**What is needed:** Write out the part of the Valrhona chocolate thread from "I am a Wedding" to "just the beginning.", word for word.

**Passage for review:**
# valrhona chocolate



## psycholucy (Mar 13, 2002)

can anyone suggest a good online source for valrhona chocolate? i don't need a mass quantity, maybe just 10 lbs every so often. the place i used to buy it from here in the bay area does not carry it anymore. the valrhona website does not list any outlets in california. i'm basically just looking for recommendations on a new supplier.

thanks!


----------



## cr cook (Sep 9, 2002)

PSYCHOLUCY,
Try www.chocosphere.com. They have alot of good chocolates in various sizes. Hope this helps.


----------



## psycholucy (Mar 13, 2002)

the site is cool & they have exactly what i need!
thanks again!


----------



## m brown (May 29, 1999)

I am thinking of selling bulk chocolate from my web site to be. Any thoughts?
I am a Wedding Cake and Speciality baker and I use really high end stuff.........
Could I just resell? 
Thanks!


----------



## shroomgirl (Aug 11, 2000)

Absolutely resell!!
Remember the cigar craze....it's now chocolate. There are chocolate bars showing up all over and it's just the beginning.

**The data:**
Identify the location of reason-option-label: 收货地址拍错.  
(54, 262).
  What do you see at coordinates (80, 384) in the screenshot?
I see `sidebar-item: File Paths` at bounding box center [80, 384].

**Answer for this exercise:**
I am a Wedding Cake and Speciality baker and I use really high end stuff.........
Could I just resell? 
Thanks!


----------



## shroomgirl (Aug 11, 2000)

Absolutely resell!!
Remember the cigar craze....it's now chocolate. There are chocolate bars showing up all over and it's just the beginning.